Manifaturacı, dükkâna gelip oğlunu göremeyince çok kızdı ve hemen onların arkasından gidip oğlunu kolundan tuttu ve ona eziyet ederek, alıp dükkâna getirdi. Bu hadîse Abdullah bin Tâhir et-Tâî hazretlerini çok üzdü. Sabah olunca manifaturacının kapısına, yanına câriyesini alarak geldi. Manifaturacıyı dışarı çağırdı ve ona “Dün geceyi çok huzûrsuz geçirdim. Dünyalık olarak sadece şu câriyem var. Şayet dün seni incittiğimden dolayı kabûl edersen, bunu sana verdim gitti. Yok eğer kabul etmezsen azad ettim gitti” dedi. Manifaturacı hemen af dileyerek “Olacak şey değil. Günahı ben işledim.

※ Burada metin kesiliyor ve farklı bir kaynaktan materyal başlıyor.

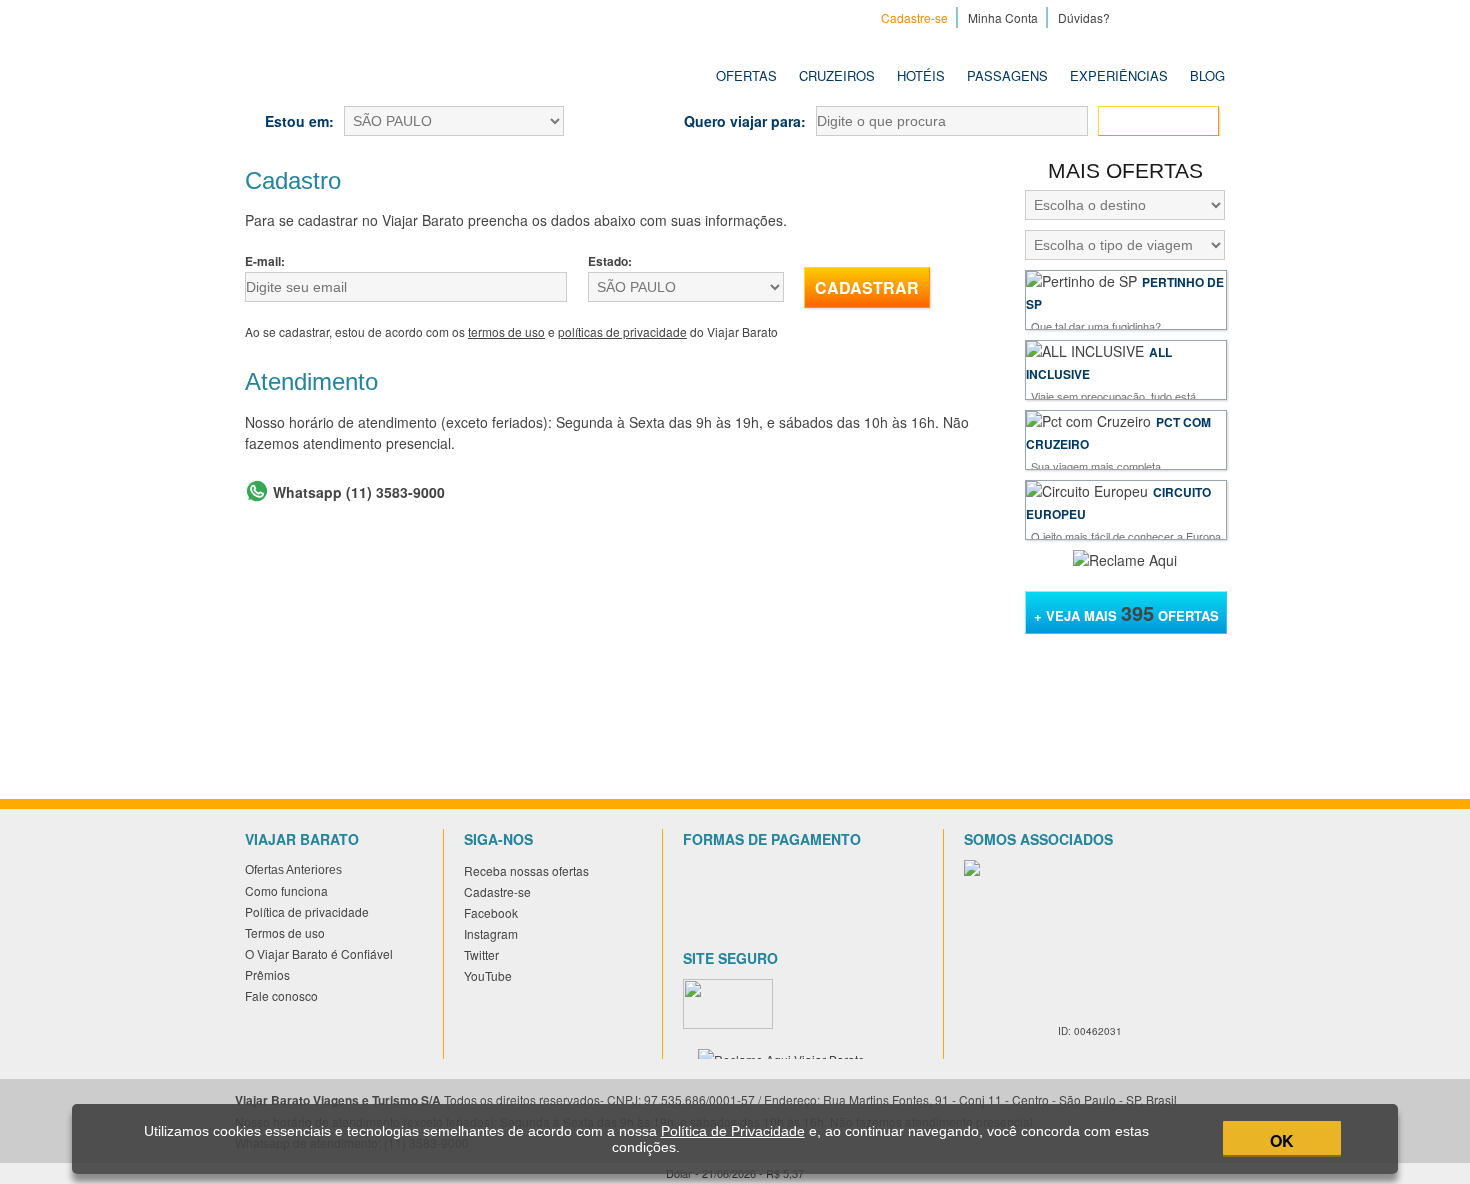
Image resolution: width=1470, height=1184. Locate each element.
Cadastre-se (914, 17)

Fakat sen özür diliyorsun” dedi. Bunun üzerine Abdullah bin
Tâhir et-Tâî hazretleri “Doğrusu günahı sen işledin, fakat
elemi bana erişti ve beni üzdü” dedi. Bundan sonra manifaturacı
yaptığına pişman oldu ve tövbe etti. O mübarek zatın sohbetlerini
hiç kaçırmadı.
Abdullah bin Tâhir et-Tâî hazretleri buyurdu ki: “Din kardeşini
Allah için seven, onun dünyaya dalmasına mâni olur.”
“Allahü teâlâ, Peygamber efendimize “sallallahü aleyhi ve sellem”
vefâtından sonra ümmeti arasında vukû bulacak ayrılıkları ve
başlarına gelecek musîbetleri bildirdi. Peygamber efendimiz bunu
hatırladıkça üzülürdü. Bunun için, ümmetinin Allahü teâlâ
tarafından bağışlanmasını isterdi.”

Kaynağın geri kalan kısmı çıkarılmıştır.